Monday, October 22, 2012

Re: Baby Villon


Philip Levine, Baby Villon
 

Philip Levine's poem “Baby Villon” is the painful story of a man whose life has been torn apart and tainted by the strife of warring countries or factions. “The war in North Africa” caused the deaths or disappearances of his father and brother, in the midst of the presumed chaos of “what came after” the fighting, and this man is still constantly haunted by the war and its after-effects on his world and his own identity. War is all-pervasive, and even after it is over, it continues to sully his perspective on the present, his memory of the past, and any hope he might have had for a brighter future.

Even if it is tentative, wars are usually followed by some kind of peace or calm after the storm. Regardless of his home's current political situation, though, it's clear that this man cannot forget about the war and the blood in his “flat brown eyes.” Even after the poem has finished its direct references to the war, the man continues to reminisce about the broken windows of a bakery – probably his family's – and the “warm smell of rye” tainted with razor-sharp glass dust that made his mouth bleed. The man in this poem has been drained of passion and anger, but he continues to focus on aspects of his life that remind him of the war.

It is somewhat strange for someone who suffered because of the war to perpetually talk of violence and suffering, but this also conveys how much the fighting and pain was ingrained into his mind and soul. He even considers hair to be a sort of soldier, protecting “the head of the fighter.” It is with strange melancholy and resignation that he considers the narrator's “fair” and fragile appearance, contrasted with the “black kinks”, head, and hair of the fighter mentioned in the section just before. This contrast – between the “fair” and “smooth” narrator and the man who is, from the beginning of the poem, enough of a roughened outcast that he is robbed “everywhere and at all times” – is quite sharp indeed.
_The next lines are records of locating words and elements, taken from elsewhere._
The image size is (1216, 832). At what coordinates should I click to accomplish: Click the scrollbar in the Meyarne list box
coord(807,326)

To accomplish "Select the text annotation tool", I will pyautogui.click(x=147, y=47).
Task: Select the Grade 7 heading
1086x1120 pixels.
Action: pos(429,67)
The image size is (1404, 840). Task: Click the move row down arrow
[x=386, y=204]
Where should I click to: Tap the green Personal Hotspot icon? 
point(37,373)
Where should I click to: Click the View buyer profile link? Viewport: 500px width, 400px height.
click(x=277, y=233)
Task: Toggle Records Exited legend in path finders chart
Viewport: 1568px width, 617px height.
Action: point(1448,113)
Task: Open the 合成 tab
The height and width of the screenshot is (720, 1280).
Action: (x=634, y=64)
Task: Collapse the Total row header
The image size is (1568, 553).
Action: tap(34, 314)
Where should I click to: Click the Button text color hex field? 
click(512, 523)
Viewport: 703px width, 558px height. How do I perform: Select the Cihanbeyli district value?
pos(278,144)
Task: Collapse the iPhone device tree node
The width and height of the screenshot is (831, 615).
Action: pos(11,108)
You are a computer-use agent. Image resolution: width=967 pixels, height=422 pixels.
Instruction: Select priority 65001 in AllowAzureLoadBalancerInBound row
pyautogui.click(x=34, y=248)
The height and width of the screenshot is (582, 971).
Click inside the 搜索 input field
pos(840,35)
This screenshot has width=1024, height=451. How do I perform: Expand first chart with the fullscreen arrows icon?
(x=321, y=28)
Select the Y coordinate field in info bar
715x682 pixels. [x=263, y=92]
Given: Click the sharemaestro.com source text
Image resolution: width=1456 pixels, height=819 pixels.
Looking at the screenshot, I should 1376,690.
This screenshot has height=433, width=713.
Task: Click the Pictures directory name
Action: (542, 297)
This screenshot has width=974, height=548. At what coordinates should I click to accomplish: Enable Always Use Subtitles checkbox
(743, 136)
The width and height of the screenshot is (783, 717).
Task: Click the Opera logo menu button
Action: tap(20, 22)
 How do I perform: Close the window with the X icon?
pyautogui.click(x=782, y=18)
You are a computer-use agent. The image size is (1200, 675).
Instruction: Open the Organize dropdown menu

This man is still troubled by the fact that he has changed so much, torn away from a youth where he was just as fair and smooth as the narrator, and when the comforting smell of rye bread was not yet tainted with memories of blood and broken glass. He says that he is constantly being robbed, and this is true in ways both literal and symbolic: the war robbed his youth and innocence from him long ago, a crime which has stolen the life and passion from his eyes and reduced him to a somber, lifeless war veteran.

Levine's poem, so orderly and neat in form and organization, hides a broken character whose life has been altered forever by the chaos of war and its aftermath. The idea of people hiding their damage and grief beneath the surface is truly sad to think about, and one can only hope that not all who suffer through war come out of the experience with this much pain in their hearts.


Works Cited:

Levine, Philip. Stranger to Nothing: Selected Poems. Tarset: Bloodaxe, 2006. Print.